É claro que uma publicação de humor, no centro da América macarthista, não ia passar incólume a qualquer espécie de censura. O jornal Stars and Stripes, das Forças Armadas dos EUA, que publicava a tira, proibiu-o de suas edições em Tóquio (corria a Guerra da Coreia) por temer que pudesse incitar o desrespeito aos oficiais (Zero era preguiçoso e normalmente descumpria ordens).
A proibição durou uma década e foi tão ridicularizada que o Recruta Zero se tornou uma presença recorrente nas manchetes dos jornais. A tira foi finalmente distribuída para mais de 1.800 jornais no mundo todo.
Em 1970, mais polêmica: Walker apresentou um novo personagem, o tenengte Jack Flap, um negro, membro do oficialato. No Brasil ganhou o apelido de Tenente Mironga. Mais uma vez, o Stars and Stripes optou por proibir a tira por medo de que incitasse a tensão racial entre os militares.

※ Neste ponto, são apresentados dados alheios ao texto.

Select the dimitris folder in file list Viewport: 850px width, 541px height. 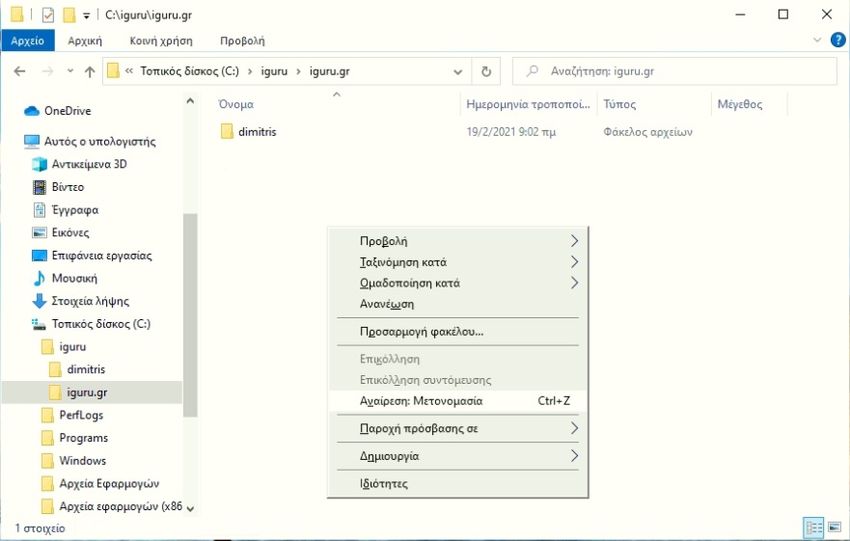pyautogui.click(x=257, y=132)
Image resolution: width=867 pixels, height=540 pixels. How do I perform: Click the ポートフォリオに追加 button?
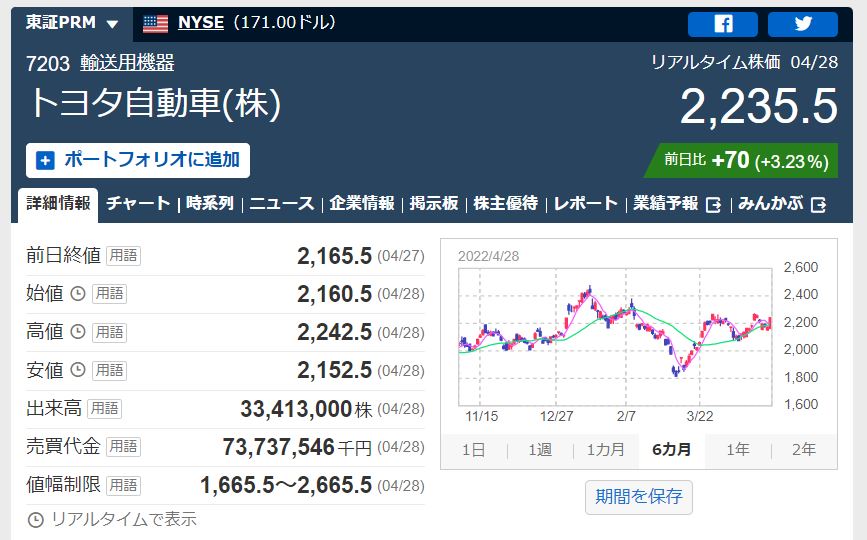coord(138,160)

E alguns jornais do Sul dos EUA também baniram a tira.
É claro que tal polêmica e censura trouxe ainda mais sucesso para os amigos de Zero. O cartum garantiu mais uma centena de jornais a sua lista.
Em 1997, o General Dureza (Amos Halftrack no original), o oficial comandante de Camp Swampy, foi acusado de sexista, tendo feito comentários indelicados durante décadas, dirigidos à voluptuosa secretária Miss Buxley (Dona Tetê, ou senhorita Cândida no Brasil/Portugal). Walker decidiu submeter o general a um treinamento de sensibilidade após uma série de manchetes sobre verdadeiros comandantes do Exército se comportando de maneira pouco ética.

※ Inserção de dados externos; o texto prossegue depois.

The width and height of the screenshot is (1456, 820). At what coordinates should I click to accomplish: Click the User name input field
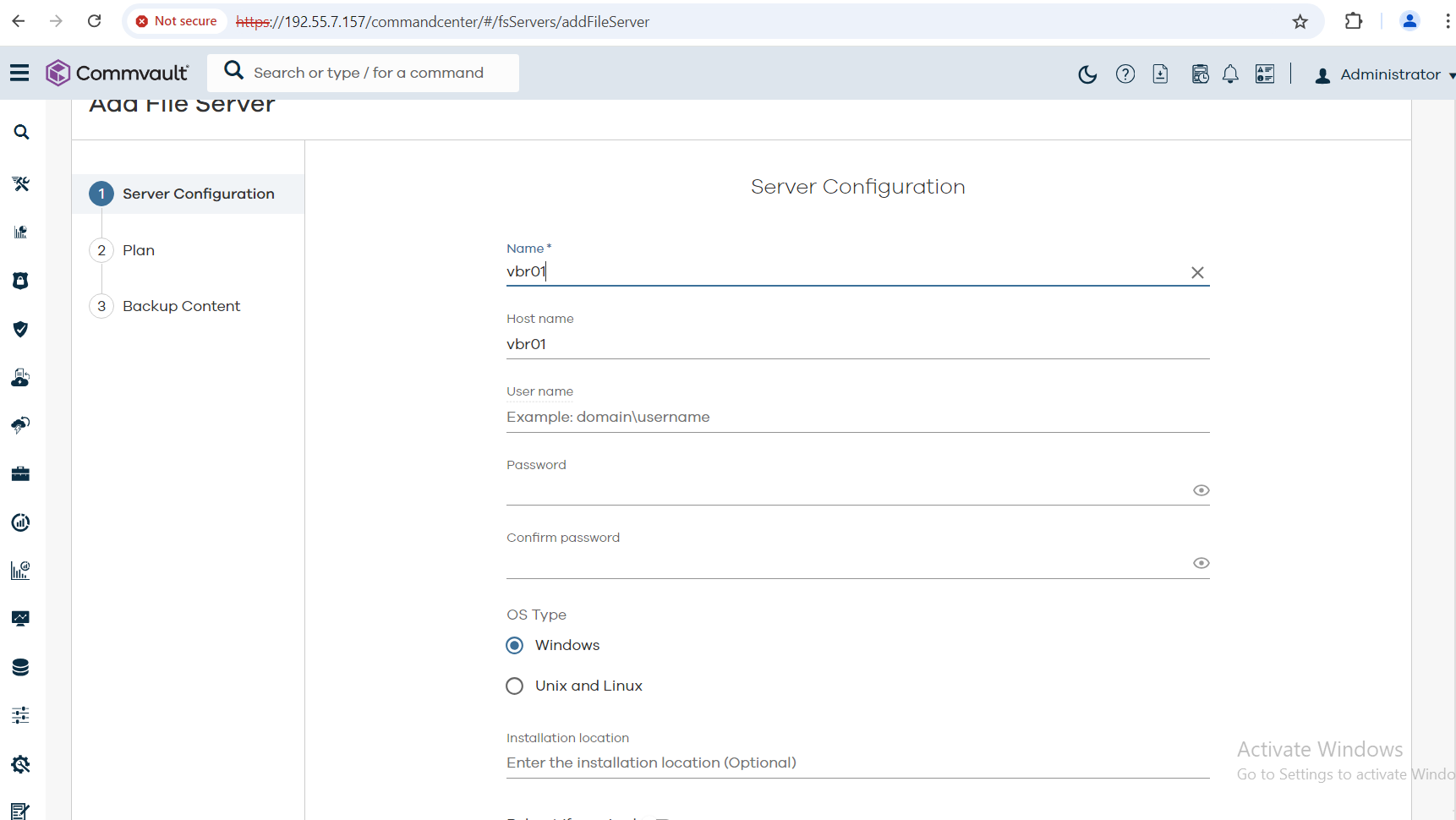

Tanto as tiras quanto as historietas do Recruta Zero sempre tiveram sua base no humor. Mas já desviaram levemente para temas muito sérios, como os traumas de guerra. Em 2013, Walker decidiu explorar as questões do mundo real do transtorno de estresse pós-traumático (PTSD) e do trauma cerebral sofrido pelos soldados. Em uma tira do período, Zero é mostrado tendo pesadelos e dificuldade para dormir. Walker disse que fez isso para ajudar a aumentar a conscientização sobre os efeitos persistentes da guerra e suas sequelas em milhares de jovens que retornam das investidas militares no exterior.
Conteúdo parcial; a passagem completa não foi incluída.